*Text section*:
— START —

What's next? I don't know, do you? Who am I? I am someone who makes films. What do I do? I look through viewfinders. And how do I live? I live by the skin of my teeth.

Friday, July 01, 2005

White Women NEED Help

Damsels In Distress (all white?)

I was reading the Washington Post today (online) and I came across a story about Natalee Holloway -- here's excerpts of it, plus my comments in italics

Someday historians will look back at America in the decade bracketing the turn of the 21st century and identify the era's major themes: Religious fundamentalism. Terrorism. War in Iraq. Economic dislocation. Bioengineering. Information technology. Nuclear proliferation. Globalization. The rise of superpower China.

Every few weeks, this stressed-out nation with more problems to worry about than hours in the day finds time to become obsessed with the saga -- it's always a "saga," never just a story -- of a damsel in distress.This type of yellow journalist drama should be regulated to the grocercy store fishwrap and those chump shows like Inside Edition, but these stories always are the lead on so-called news shows like CNN and Fox News Channel. And it's ALWAYS covered on the three network news channels, plus the othe bevy of cable news channel are up here giving us round the clock coverage -- at the expense of what I would consider real news, real debate and real investigative reporting (if such a thing is possible post-Reagan).

Before the Runaway Bride, there were too many damsels to provide a full list, but surely you remember the damsel elite: Laci Peterson. Elizabeth Smart. Lori Hacking. Chandra Levy. JonBenet Ramsey. We even found, or created, a damsel amid the chaos of war in Iraq: Jessica Lynch. Are you starting to see a pattern here?

The specifics of the story line vary from damsel to damsel. In some cases, the saga begins with the discovery of a corpse. In other cases, the damsel simply vanishes into thin air. Often, there is a suspect from the beginning -- an intruder, a husband, a father, a congressman, a stranger glimpsed lurking nearby.

Sometimes the tale ends well, or well enough, as in the cases of Smart and Lynch. Let's hope it ends well for Holloway. But more often, it ends badly. Once in a great while, a case like Runaway Bride comes along to provide comic relief.

But of course the damsels have much in common besides being female. You probably have some idea of where I'm headed here.I can see what the Post writer has to pussy-foot around the subject -- all these broads are white, and the majority are blondes

A damsel must be white. This requirement is nonnegotiable. It helps if her frame is of dimensions that breathless cable television reporters can credibly describe as "petite," and it also helps if she's the kind of woman who wouldn't really mind being called "petite," a woman with a good deal of princess in her personality. She must be attractive -- also nonnegotiable. Her economic status should be middle class or higher, but an exception can be made in the case of wartime (see: Lynch).

Put all this together, and you get 24-7 coverage. The disappearance of a man, or of a woman of color, can generate a brief flurry, but never the full damsel treatment. Since the Holloway story broke we've had more news reports from Aruba this past week, I'd wager, than in the preceding 10 years.

— END —

*Data excerpt*:
— START —

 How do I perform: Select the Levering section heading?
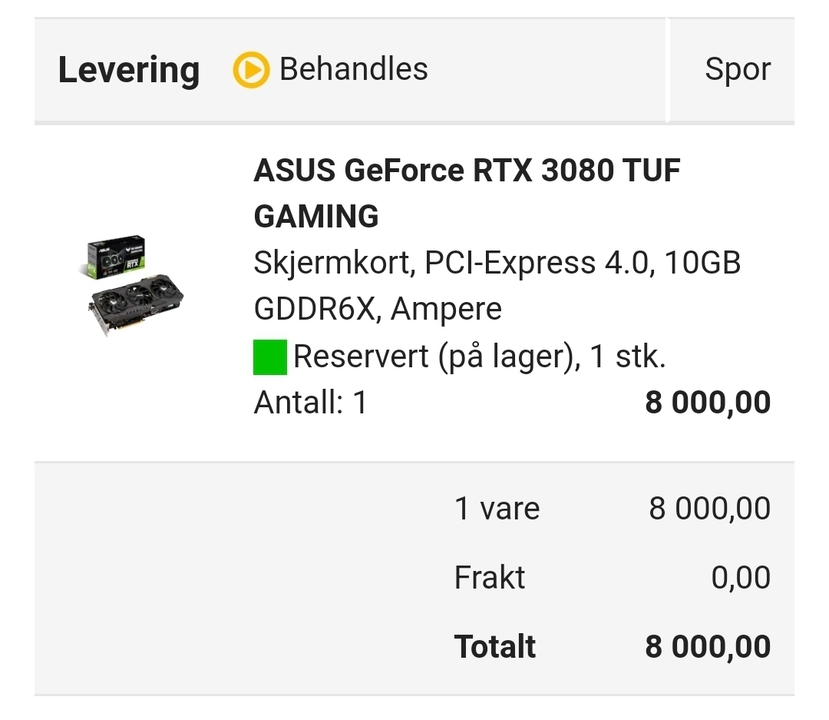[x=129, y=70]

— END —

*Set task 1*: In the blog post about damsel-in-distress coverage, why does the blogger object to these stories getting round-the-clock attention on cable and network news? Answer in one to three sentences.
*Set task 2*: Summarize the blog post about damsel-in-distress coverage in two sentences.
*Set task 3*: In the blog post about damsel-in-distress coverage, which two cases are named as having ended well, or well enough?

*Finished answer 1*: The blogger objects because the constant coverage comes at the expense of real news, real debate and real investigative reporting. The blogger also says this kind of drama belongs in grocery store tabloids and shows like Inside Edition, not at the top of so-called news shows.

*Finished answer 2*: Quoting a Washington Post piece prompted by the Natalee Holloway case, the blog post argues that news outlets fixate on the saga of a "damsel in distress," a missing or harmed woman such as Laci Peterson, Elizabeth Smart or Jessica Lynch, while bigger national issues go underreported. It says such a damsel must be white and attractive and usually middle class or higher, while the disappearance of a man or a woman of color never gets the same round-the-clock treatment.

*Finished answer 3*: The cases of Smart and Lynch.